What to work on: Please repeat nothing except the lines from the one containing "Click the colorful number 3 logo in row 18" through the end of the records, exactly and without pictures.

Record excerpts:

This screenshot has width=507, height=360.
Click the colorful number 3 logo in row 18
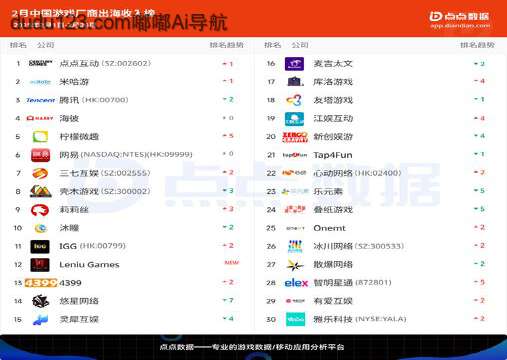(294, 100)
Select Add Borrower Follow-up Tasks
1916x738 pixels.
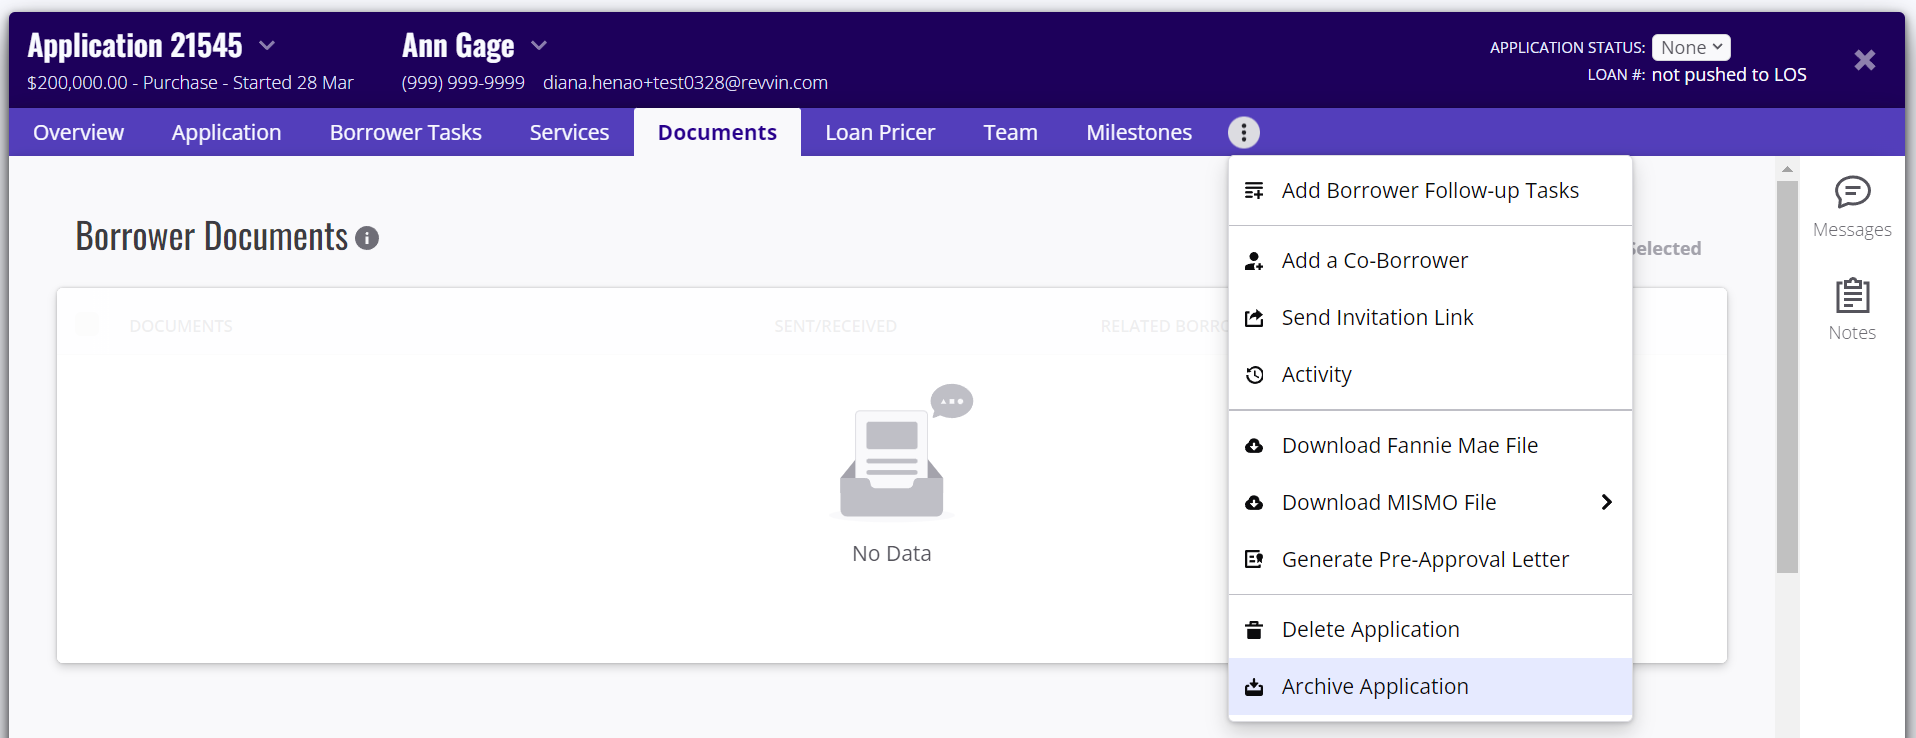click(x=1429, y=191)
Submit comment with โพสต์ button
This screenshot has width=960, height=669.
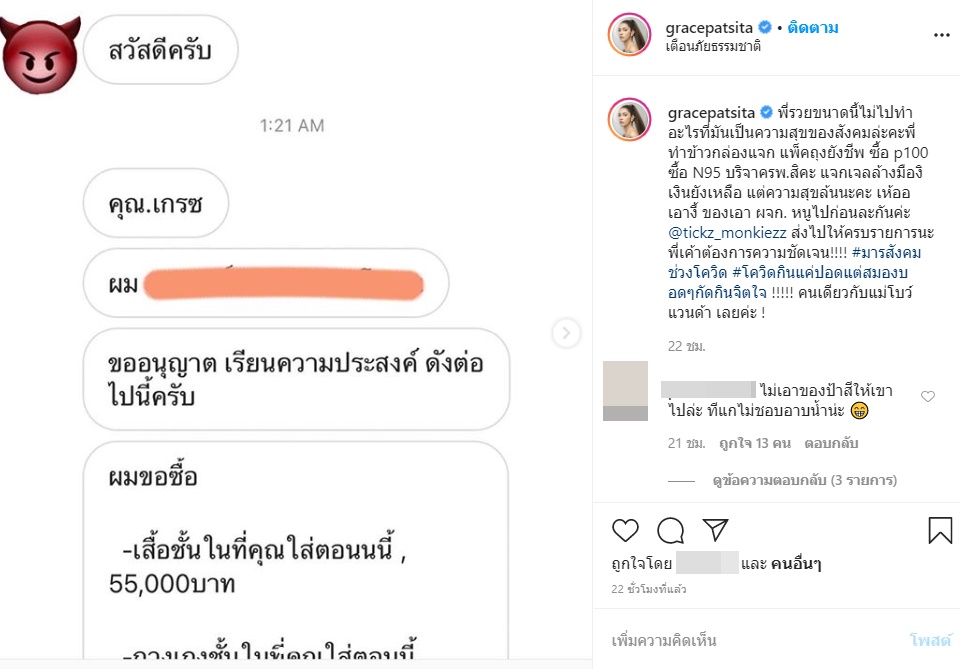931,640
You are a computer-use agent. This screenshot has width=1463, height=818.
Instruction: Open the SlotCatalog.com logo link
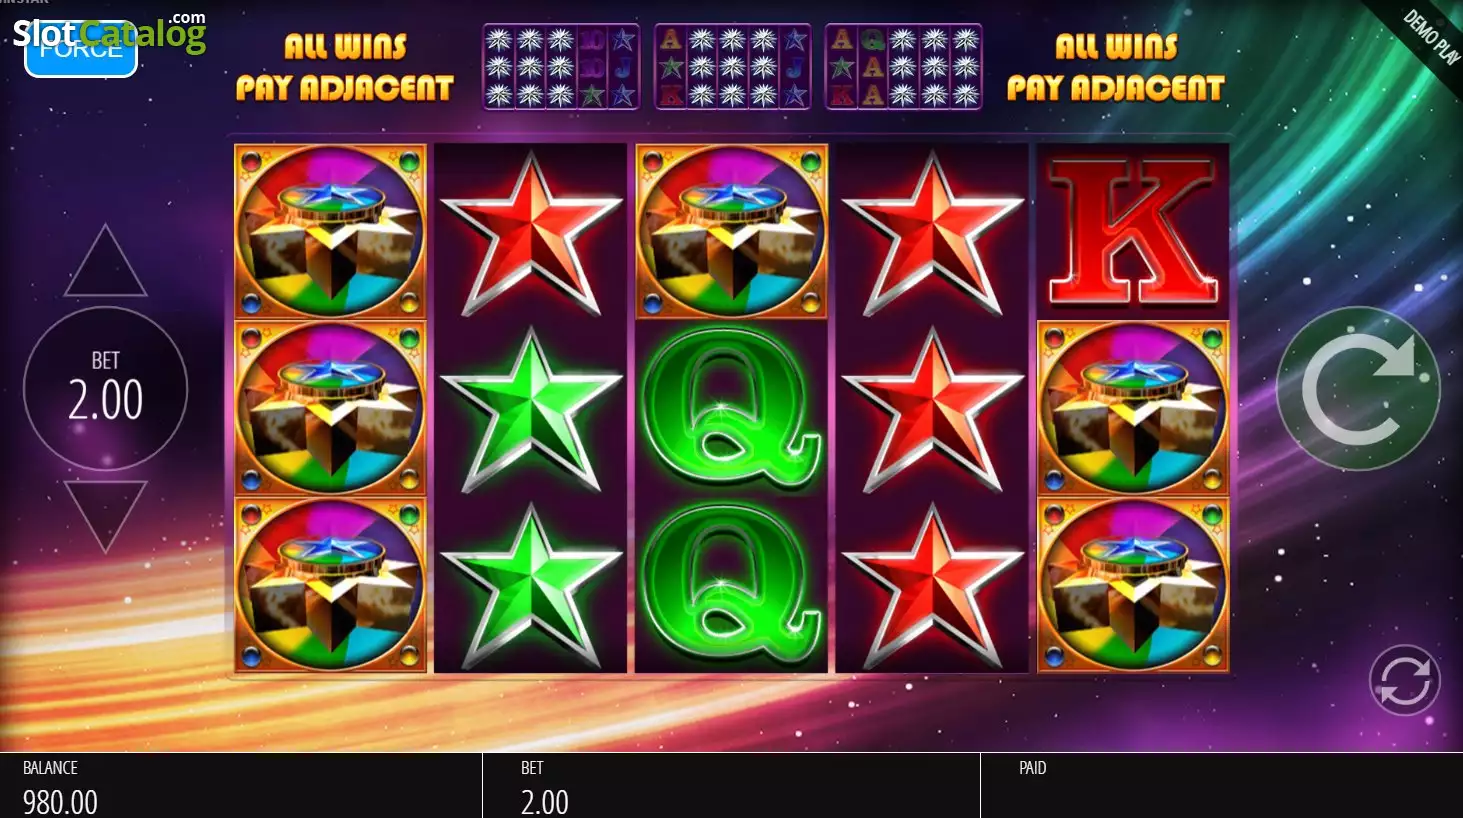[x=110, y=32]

Task answer:
Click the colorful number 3 logo in row 18
(294, 100)
Select Add Borrower Follow-up Tasks
1916x738 pixels.
click(x=1429, y=191)
Submit comment with โพสต์ button
This screenshot has width=960, height=669.
931,640
You are a computer-use agent. This screenshot has width=1463, height=818.
Instruction: Open the SlotCatalog.com logo link
[x=110, y=32]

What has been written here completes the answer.